Professor researches affect of climate change on painted turtles

Meghan Custis

Nicole Valenzuela is a professor of ecology, evolution and organismal biology at Iowa State. She is also a biologist raising awareness about the affects that climate change will have on many reptiles, specifically the painted turtle.

Valenzuela began research on the painted turtle in 2009 and concluded in 2017. The research studied the repercussions of fluctuations in temperature caused by climate change. For painted turtles, these temperature fluctuations, as well as wider oscillations in temperature, are extremely dangerous.

The sex of Painted turtles, like many crocodilians, is dependent on temperature during their development inside eggs. Eggs exposed to cooler temperatures produce males and eggs exposed to warmer temperatures produce females.
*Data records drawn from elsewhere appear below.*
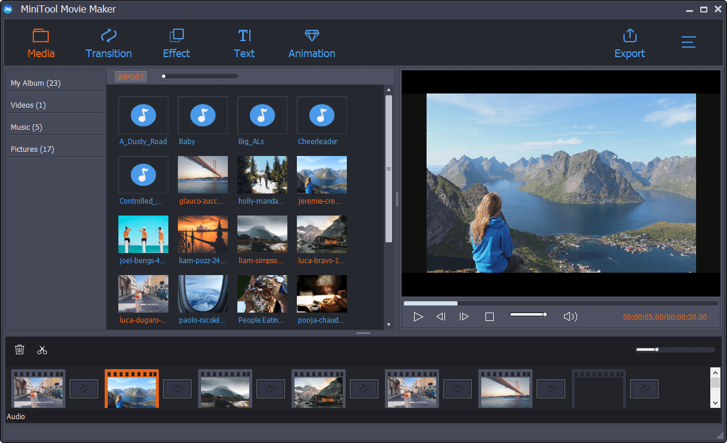Screen dimensions: 727x443
Task: Adjust the volume slider in the preview controls
Action: 528,314
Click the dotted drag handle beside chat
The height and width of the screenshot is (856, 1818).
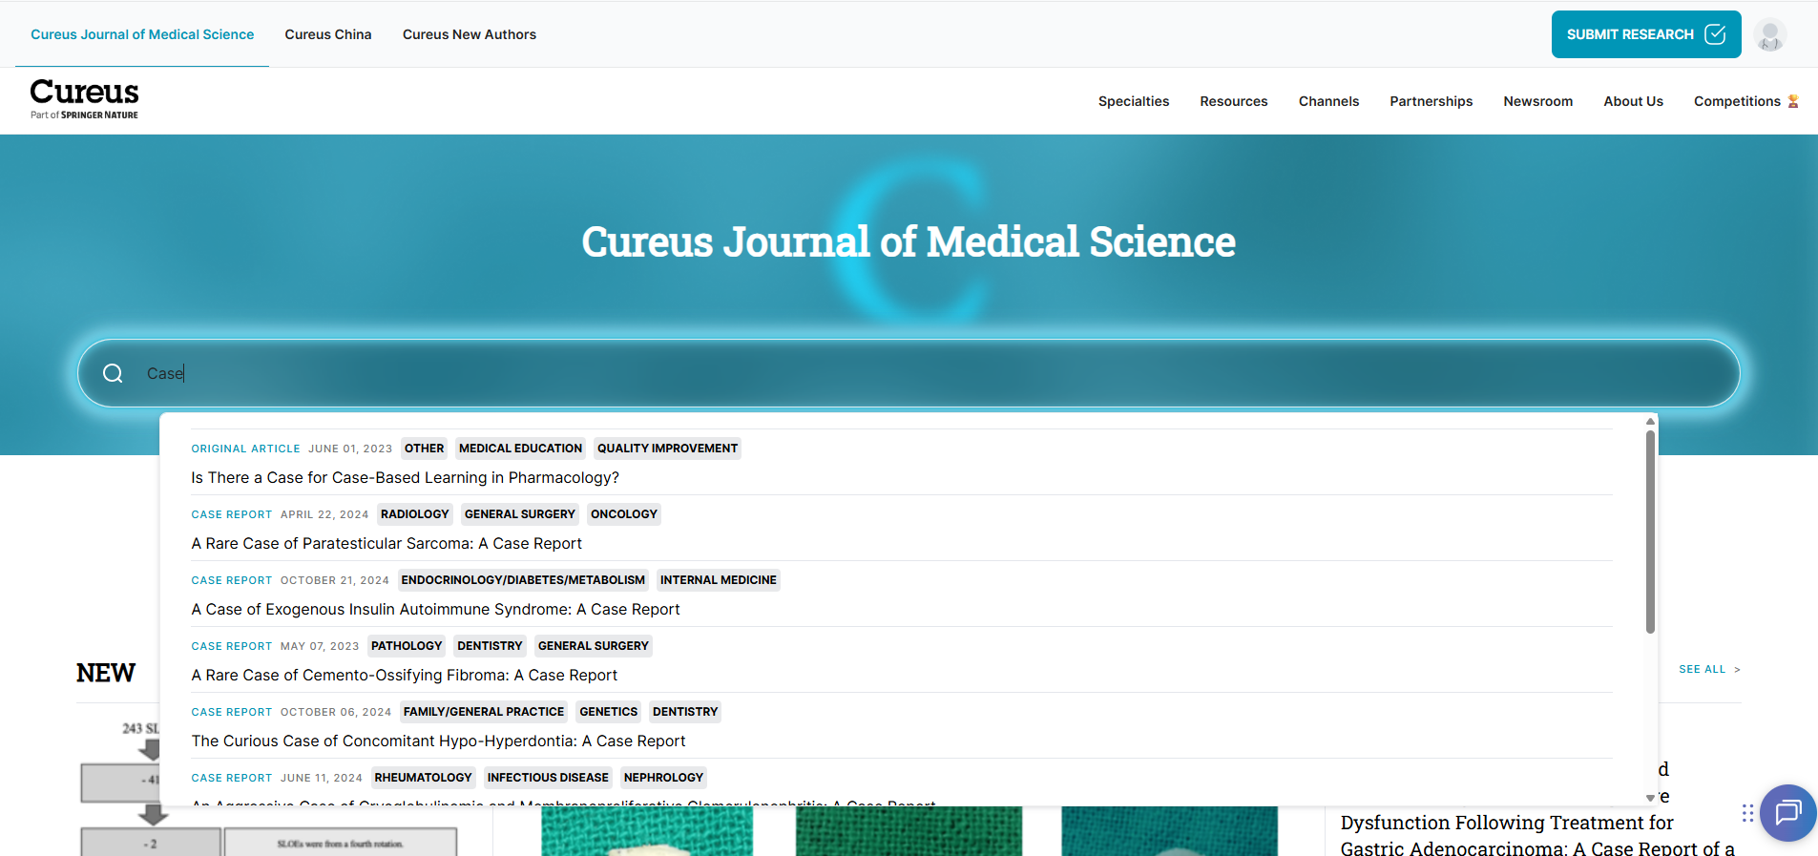point(1747,813)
Valenzuela said the true danger for the painted turtle is the elimination of the male painted turtle. If there are no male turtles, there is no opportunity for reproduction and the population will cease to exist, Valenzuela said.

To understand these temperature changes, Valenzuela and her co-authors exposed eggs to temperatures in three different turtle populations: Iowa, Nebraska and Canada. Valenzuela said there are variations in these populations in how they produce males and females. The proportion of males and females was also recorded for each set of eggs.
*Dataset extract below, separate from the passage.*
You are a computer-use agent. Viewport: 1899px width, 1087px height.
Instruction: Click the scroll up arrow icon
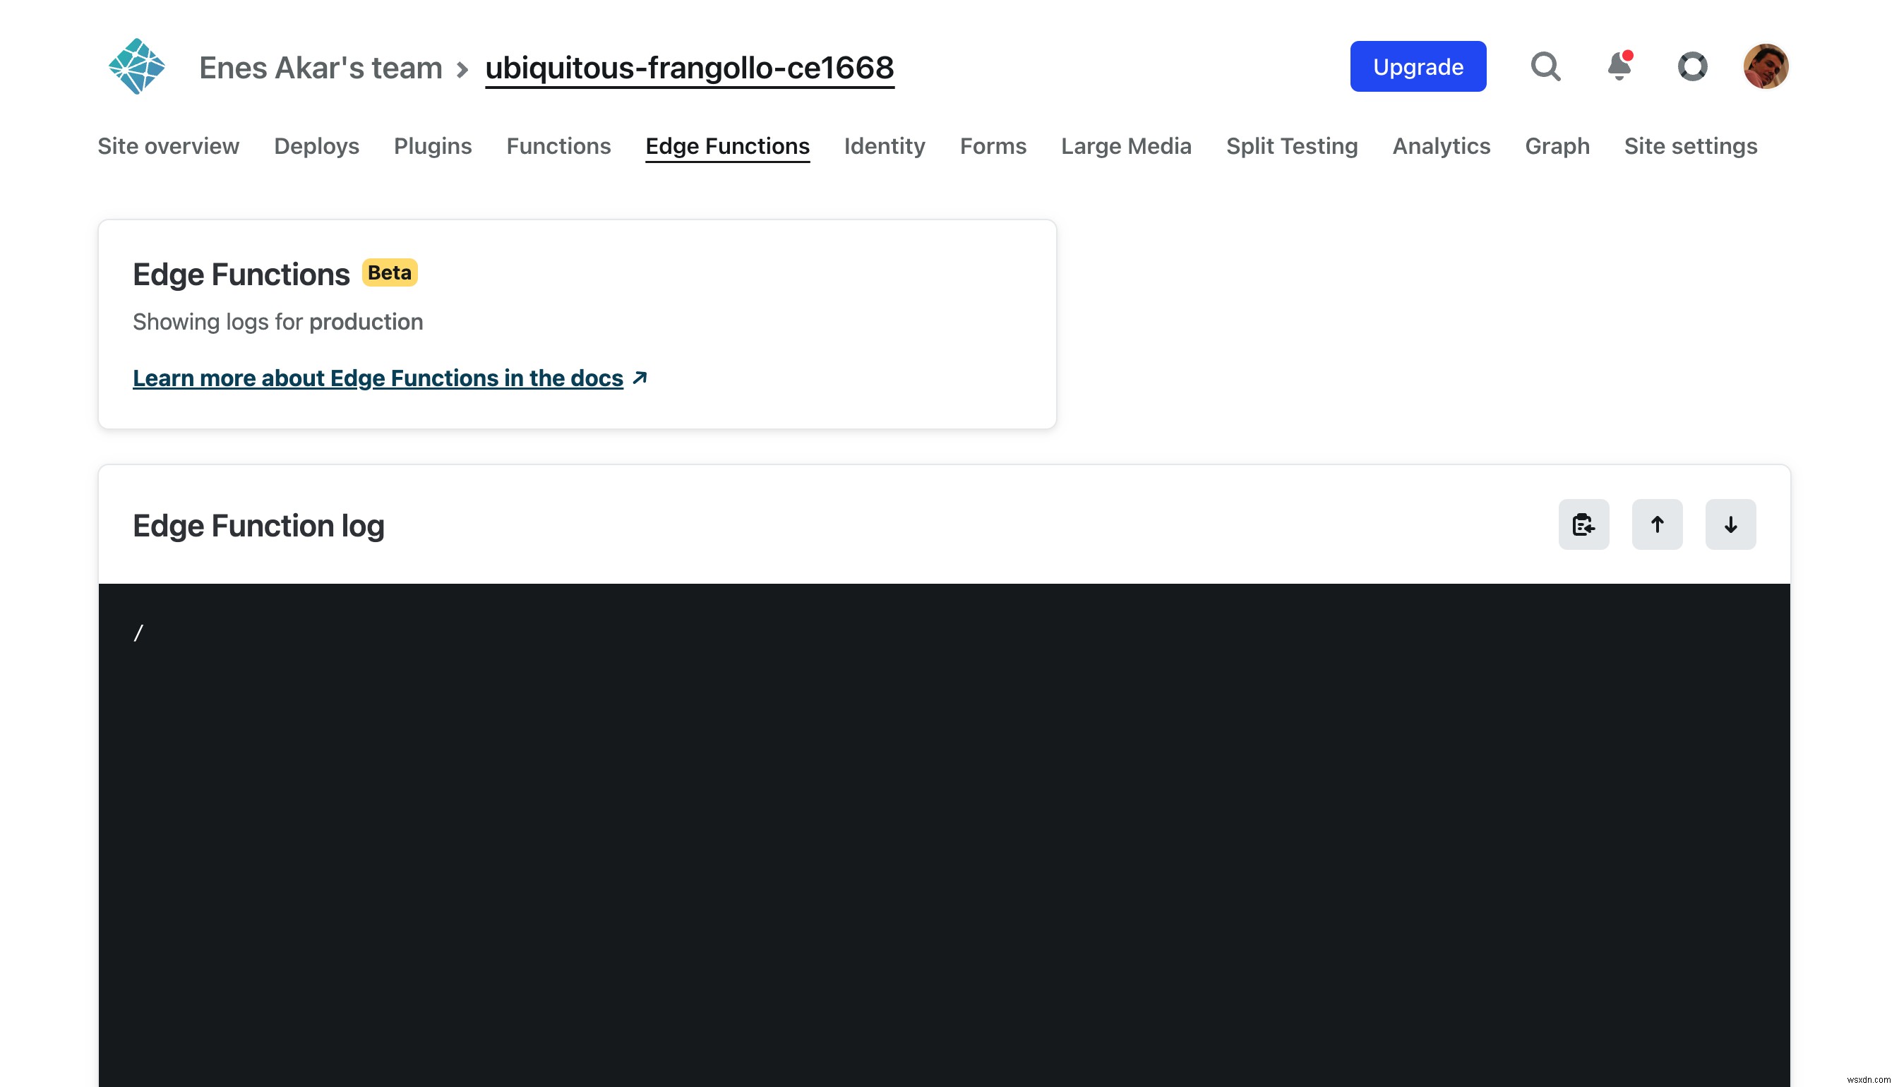pos(1656,524)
In previous studies, eggs exposed to constant temperatures in a laboratory revealed that about four degrees Celsius can create the difference between a nest that produce males and a nest that produces females. However, these experiments did not account for the temperature fluctuations in natural nests.

The following studies found that simple fluctuations caused sex reversal. Valenzuela wondered if similar fluctuations caused sex reversal in natural nests, therefore counteracting the effects of warmer temperature averages. However, this was not the case.

“We won’t see the reversal at the warmer temperatures,” Valenzuela said. “There is no good news in the end.”

Valenzuela’s research thereafter confirmed eggs exposed to cooler temperatures would produce males, while eggs exposed to warmer temperatures would produce females. Extreme temperature fluctuations caused embryos to die.

“There is no one species that has any more of right to exist than any other,” Valenzuela said. “The painted turtle, though, are very important to study as a model turtle.”

The painted turtle is common all over the United States and Canada. Valenzuela’s recently published research confirms that the painted turtle is at risk of population decline if the predicted climate change fluctuations continue in natural nests.